On March 8, 2023, the board of directors (the “Board”) of Neonode Inc. (the “Company”) amended and restated the Bylaws of the Company in order to (i) address the universal proxy rules recently adopted by the U.S. Securities and Exchange Commission, by clarifying that no person may solicit proxies in support of a director nominee other than the Board’s nominees unless such person has complied with Rule 14a-19 under the Securities Exchange Act of 1934, as amended, including applicable notice and solicitation requirements, (ii) modify the advance notice bylaws to (a) require that any stockholder seeking to nominate persons for election to the Board or to present other business for consideration at a meeting of stockholders must be a stockholder at the time of the meeting and be entitled to vote at the meeting and (b) require certain additional information from stockholders seeking to nominate persons for election to the Board or to present other business for consideration at a meeting of stockholders and updates to such information if necessary, and (iii) make certain modifications to the provision governing adjournments.

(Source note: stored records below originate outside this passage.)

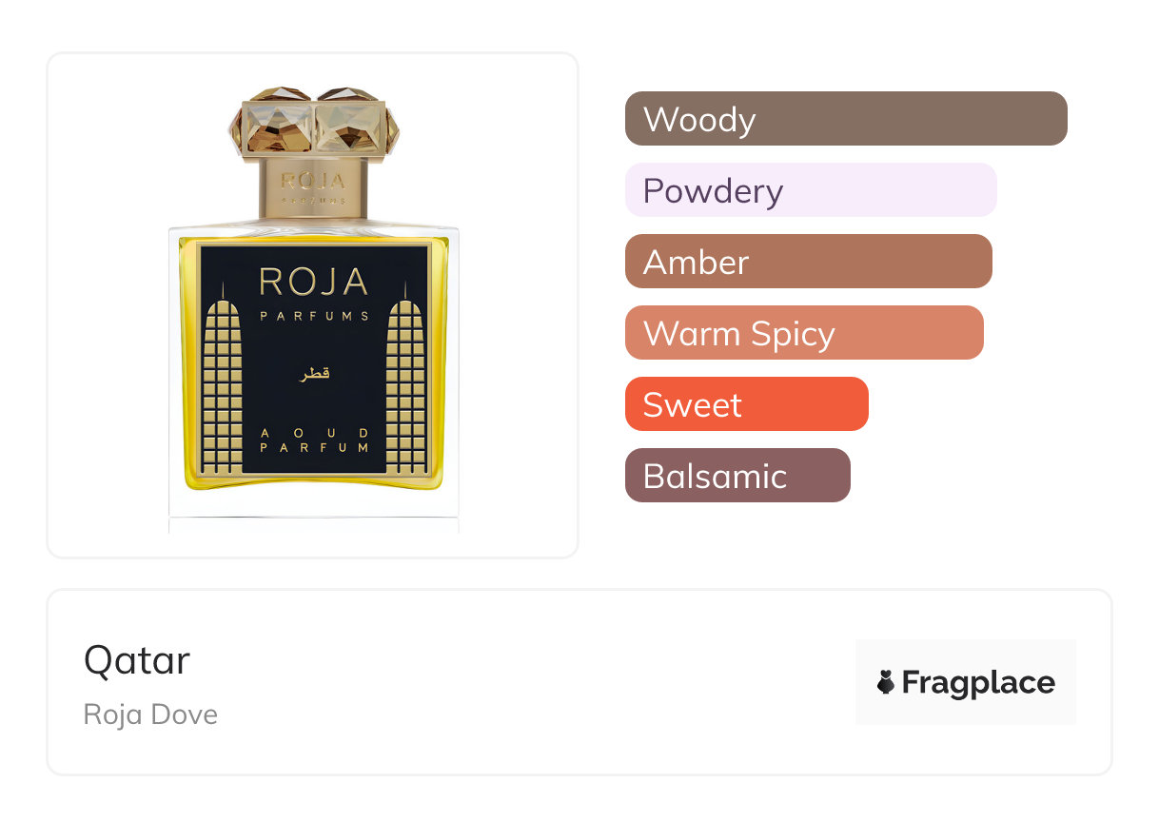Image resolution: width=1159 pixels, height=822 pixels.
Task: Click the AOUD PARFUM text on label
Action: pyautogui.click(x=314, y=440)
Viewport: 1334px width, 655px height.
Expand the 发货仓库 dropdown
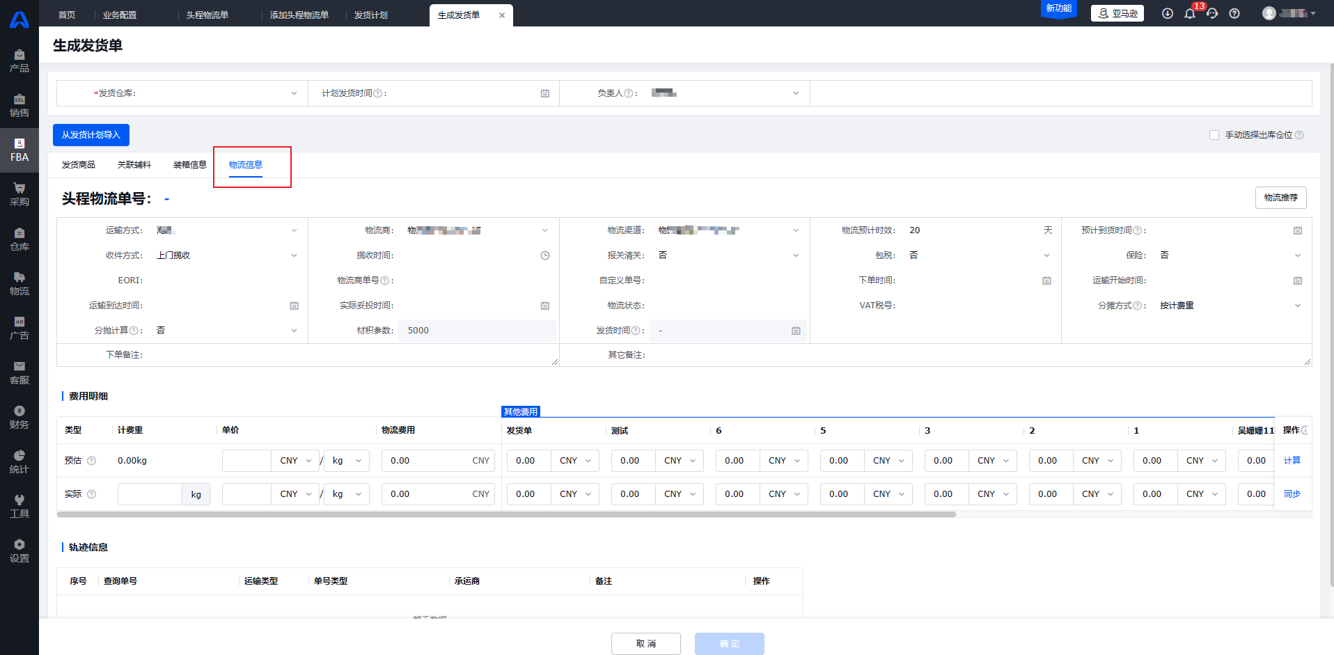[x=294, y=93]
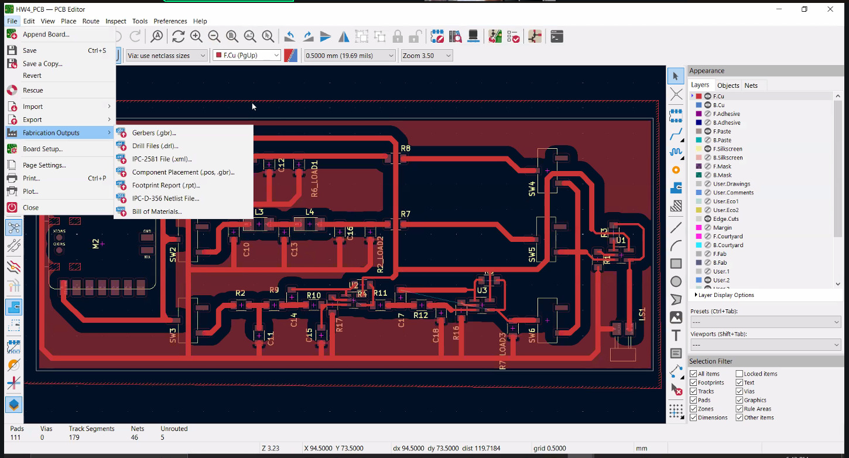
Task: Switch to the Nets tab
Action: click(751, 86)
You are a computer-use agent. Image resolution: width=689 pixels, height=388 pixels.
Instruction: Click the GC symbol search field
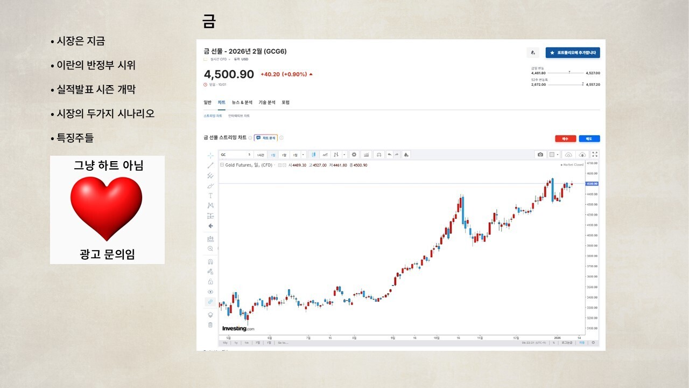[x=234, y=155]
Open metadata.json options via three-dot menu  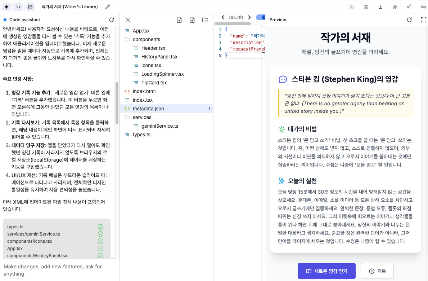210,108
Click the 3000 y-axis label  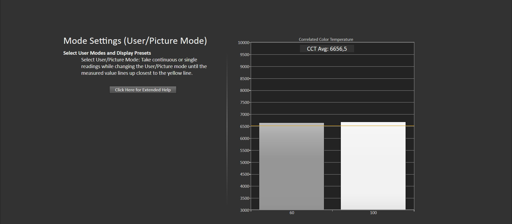point(245,210)
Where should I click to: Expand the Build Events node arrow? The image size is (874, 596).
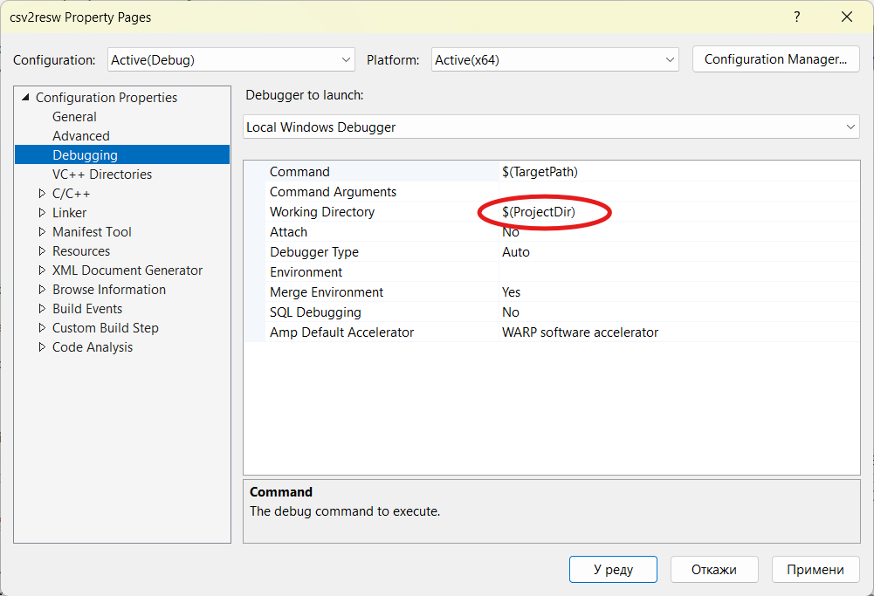(x=42, y=309)
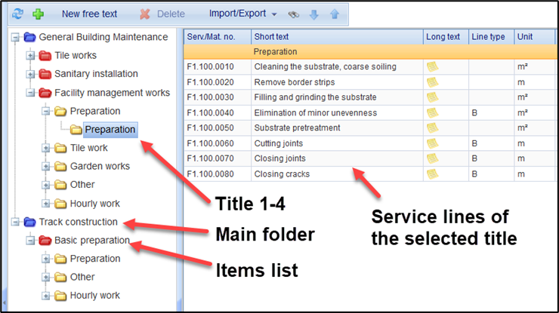The height and width of the screenshot is (313, 559).
Task: Click the move down arrow icon
Action: pyautogui.click(x=314, y=14)
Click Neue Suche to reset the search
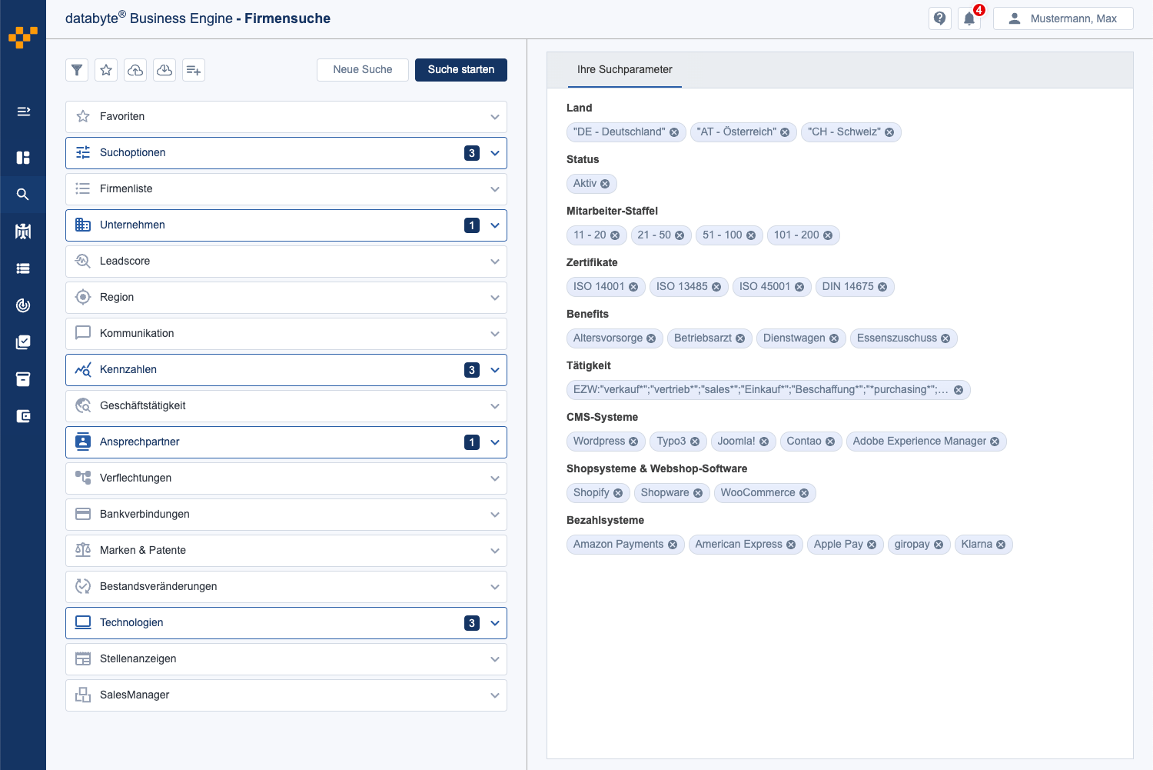Image resolution: width=1153 pixels, height=770 pixels. pos(362,69)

The foregoing is a summary of the terms of the Amended and Restated Bylaws. The summary does not purport to be complete and is qualified in its entirety by reference to the Amended and Restated Bylaws, a copy of which is attached as Exhibit 3.1 and incorporated herein by reference. Additionally, a copy of the Amended and Restated Bylaws, marked to show changes to the former Bylaws, is also included as Exhibit 3.1.1 hereto.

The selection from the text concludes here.